食いしん坊の私にとって天国のご馳走はもちろん楽しみです。しかし、祝宴はさらに天国での私たちの交わりがどんなに豊かなものかを伝えています。先ほど神の国とは、神様のみ心に従う人々の国と言いました。神様のみ心の中心は人を愛すること、人を喜ぶことです。ですから、天国の祝宴においては、世界中から集められた兄弟姉妹がお互いに愛し愛され、喜び喜ばれ、仕え仕えられる交わりが実現するのです。

次は、新天新地です。聖書は天国を地震など自然災害のない世界、荒れ果てたままの場所のない、豊かな自然が回復した世界として描いています。旧約聖書では、「荒野に水が湧き、花が咲き誇る」と言う様により具体的に語られていました。

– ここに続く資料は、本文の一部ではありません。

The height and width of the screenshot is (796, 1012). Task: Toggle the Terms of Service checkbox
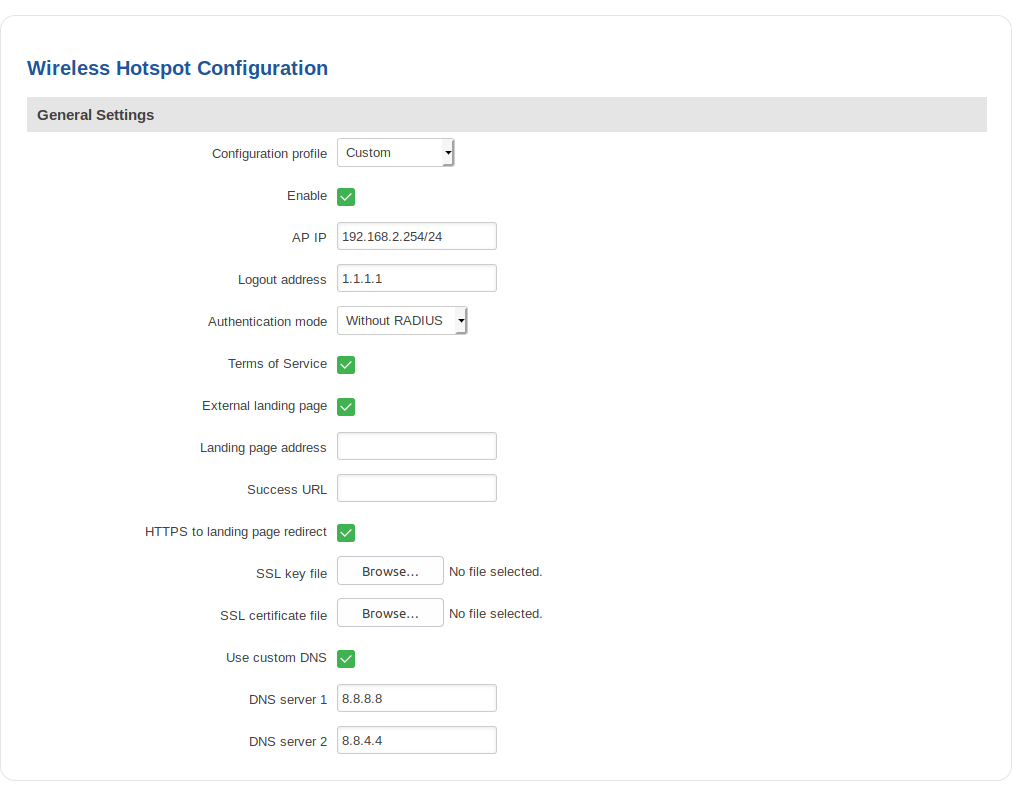coord(345,364)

さらに、天国は「天の故郷」とも呼ばれています。故郷は私たちにとって懐かしい場所です。慣れ親しんだものや人々のいる自分の居場所と感じられるところです。天国が故郷とは、私たちが地上で親しんだ人々と再会し、私たちが地上で慣れ親しんだ風景を心行くまで楽しむことができる世界を思わせます。

そして、最後に取り上げたいのは「神の都」です。都は人間が作りだした文化、文明の世界を指します。聖書に登場する都で有名なものの一つにバベルがあります。バベルの人々は大きな都を建設し、都の象徴として天にも届かんとする高い塔を建てました。

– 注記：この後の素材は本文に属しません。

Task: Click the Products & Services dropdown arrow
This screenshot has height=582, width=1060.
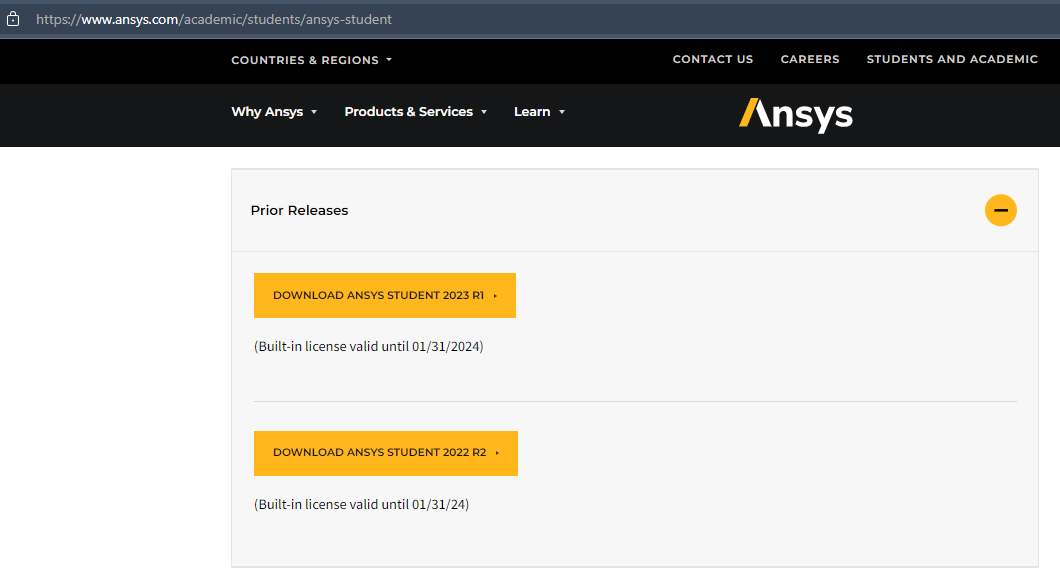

しかし、その塔には人々が自らを誇り、神様を否定すると言うメッセージが込められていました。「自分達はこの様な塔を作るほどの力を持っている。だから、神など要らない」。その様な思いが込められていたのです。

神様がこの町をさばき、人々を全地に散らされたこと、いわゆるバベルの塔事件を皆さまもご存知かと思います。しかし、神様が裁いたのは文明そのものではありません。人間が自分を誇り神様を否定する、その様な文明を裁かれたのです。

しかし、天国に存在するのは、神様の栄光を表わすようなすばらしい文明、多種多様な文化です。イエス様を信じる者はそこで生活し、その様な文化文明を作り出す働き人となる。神の都には、その様な天国の側面が込められていると考えられます。

神の国、祝宴、新天新地、天の故郷、神の都。イエス様が「わたしを信じる者は、死んでもいきるのです」と言われた世界、キリストを信じる者が生活する世界のイメージを思い描くことができたでしょうか。

一方、イエス様は「生きていてわたしを信じる者は、決して死ぬことがありません」とも宣言されました。「決して死ぬことがない」の「死」とは肉体の死ではありません。聖書では永遠の死と呼ばれるもので、人々が罪を悔い改めて神様に立ち返る能力と機会を失ってしまった状態を指します。言い代えるなら、神様の愛を受けとる能力と機会を失った人々の住む世界、地獄とも呼ばれる世界です。

神様の愛を受けとることができない時、私たちの心がどんな酷い状態になるか。世界がどれ程悲惨な状態となるのか。それを私たちはこの地上でも経験しています。

どれ程物資的に豊かになっても、それを恵みと感じられないため心満たされず、物質欲に縛られる人々。愛し合う交わりよりも、争いと不和が絶えない世界。心に怒りと憎しみを抱えたまま、それを手放すことができない人々。繰り返し襲う天災に苦しめられる世界。自分の居場所を持たず、孤独の痛みに悩む人々。高度な文明はあっても、それを悪用するばかりで戦いと混乱の絶えない世界。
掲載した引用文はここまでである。